Das ist jetzt halt das Problem wenn man Begriffe schwammig verwendet. Ein Standard ist bei der Rassezucht diese komplette Liste von Eigenschaften die eine Rasse darstellt soll. Man selektiert aber nicht nach Standards, man selektiert nach Eigenschaften. Eine davon ist Wesensfestigkeit.
Das ändert nichts an der Tatsache, dass sich ein Gebrauchshund Mali von einem Gebrauchshund HSH unterscheidet, somit ist das was du unter "wesenfest" verstehst nicht übertragbar.
Das ist genau der Punkt. Ich rede in erster Linie gar nicht von den klassischen Gebrauchshunden wenn ich von Gebrauchshunden rede. Ich rede von Jagdgebrauch.
Funktioniert trotzdem ganz wunderbar. Denn weder der Mali, noch ein Deutsch Drahthaar, noch ein Kangal, noch ein Border Collie soll Zeit und Energie (von Hund und Mensch) damit verschwenden Schatten anzubellen.
Es gibt Eigenschaften die jeder Hund der tatsächlich einen Job erledigen muss haben muss, egal welcher Job das dann genau ist. Also doch, das ist übertragbar.
Und jetzt kommts, auch ein Begleithund sollte diese Eigenschaft haben. Jeder Hund sollte das. Denn kein Hund sollte grundlos Schatten anbellen.

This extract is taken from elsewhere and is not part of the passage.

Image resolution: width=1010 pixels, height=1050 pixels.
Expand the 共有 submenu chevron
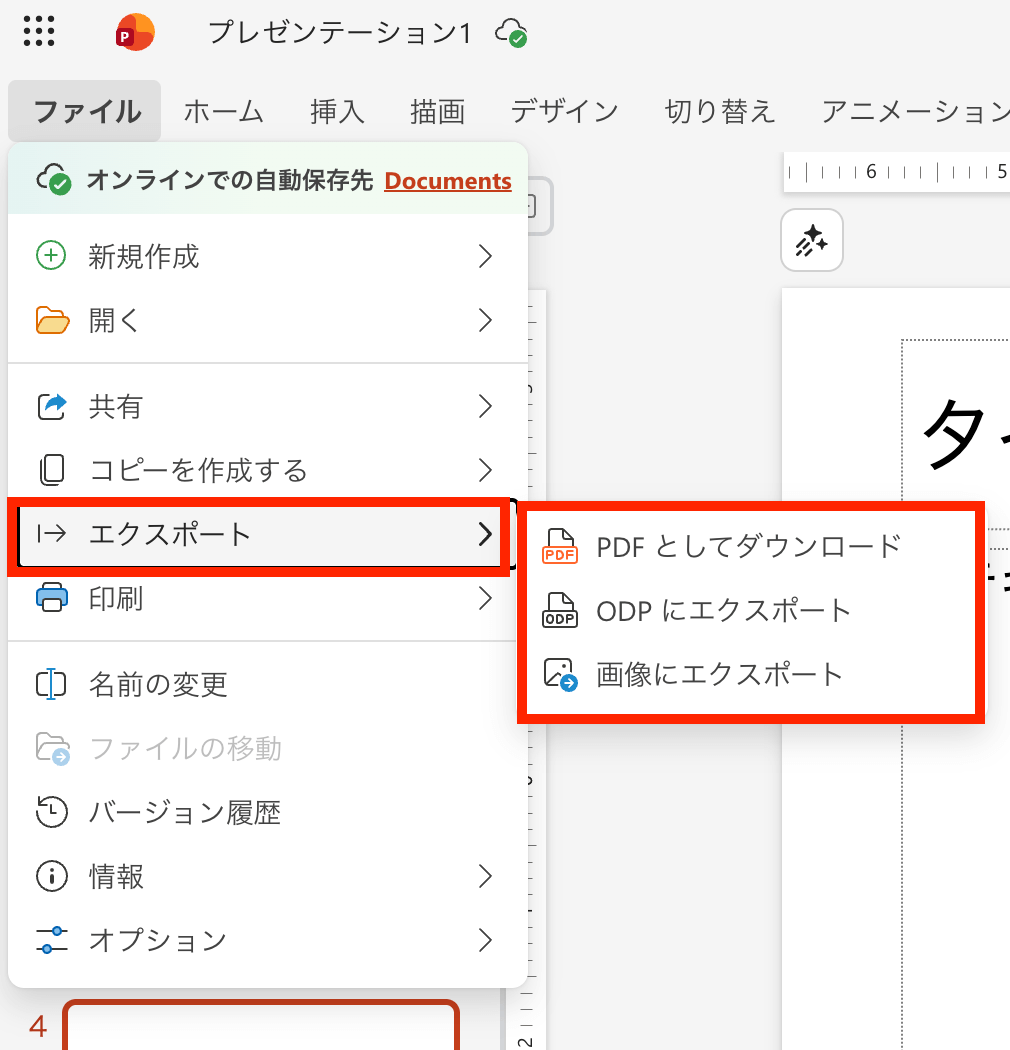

Nur bei den Begleithunden achtet keiner drauf, weil die Leute einzig und allein ihr Herz in die Hunde versenken wollen und daher dann einfach so bereit sind das mitzumachen, dass die Züchter sich solche Inkompetenzen einfach eiskalt leisten können. Und das auch tun, weil im Begleithundebereich ja auch nur mit dem Herzen (und irgendwelchen, teils verqueren optischen Vorstellungen) in die Zucht gegangen wird. Das kommt jetzt zusätzlich auch bei den Gebrauchshunden, genau dort wo die eben nicht mehr wirklich gebraucht werden und man die Hunde trotzdem durch diese einfachen geundlegenden Prüfungen mogeln kann, und schwupps, siehe da, gleiches Problem.

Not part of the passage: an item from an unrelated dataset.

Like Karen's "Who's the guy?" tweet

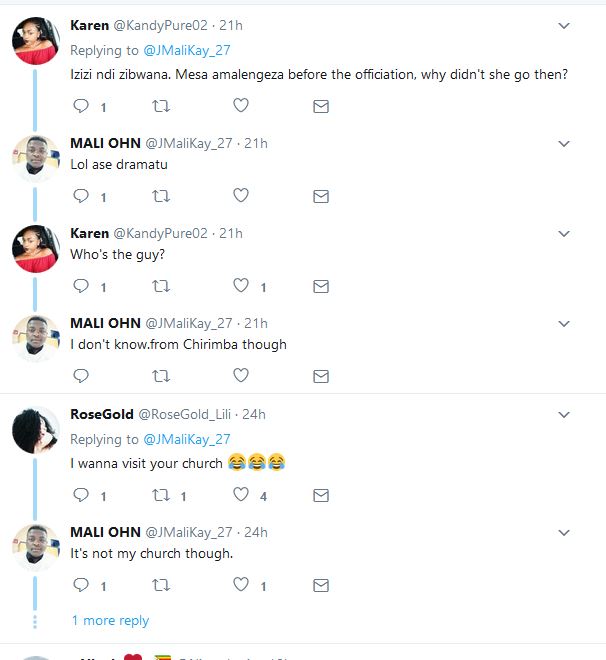tap(240, 286)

Er kann genauso gut auch "fest" durchgeknallt sein und Schatten anbellen.
Nö. Warum bellt ein Hund denn Schatten an? Weil er sieht, dass er in der Ecke nichts sieht, so unsicher ist sich davon beeindrucken zu lassen und dann gleich mal überreagiert und kläfft.

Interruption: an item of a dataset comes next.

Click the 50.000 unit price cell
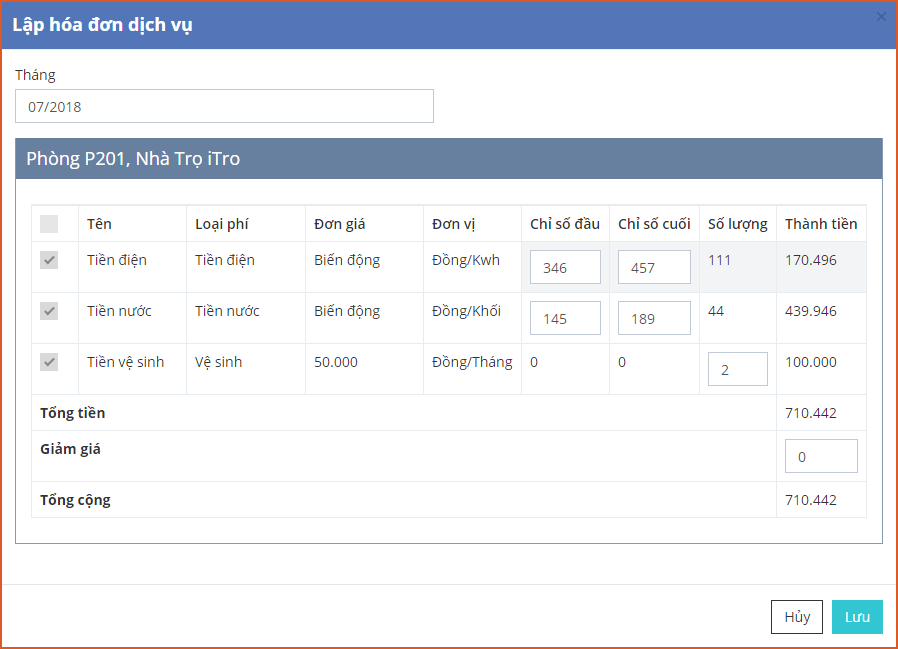Viewport: 898px width, 649px height. click(336, 362)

Das sind gleich zwei Eigenschaften die bei absolut jeder Gebrauchshunerasse aussortiert würden und werden.
Alternativ bewegt sich der Schatten und der Hund fällt dadurch ins Jagdverhalten und kläfft.
Dann sind wir bei einem unerwünschten übersteigerten, hirnlosen Triebverhalten, bei dem es beim Hund so aussetzt, dass er in J̌ägersprache waidlaut wird. Was dann gleich alles sagt, denn selbst unter Jagdhunden, die ja meist einen erwünschten Laut und definitiv eine hohe jagdliche Motivation haben, ist das der Laut der ohne Diskussion zum sofortigen Zuchtausschluss führt.
Das sind gleich drei unerwünschte Eigenschaften für jeden Gebrauchshund.
Übrigens auch hier, eigentlich unerwünscht bei jedem Hund.
Gibt's noch einen Grund den ich gerade nicht sehe wieso ein Hund einen Schatten anbellen könnte den ich übersehen habe?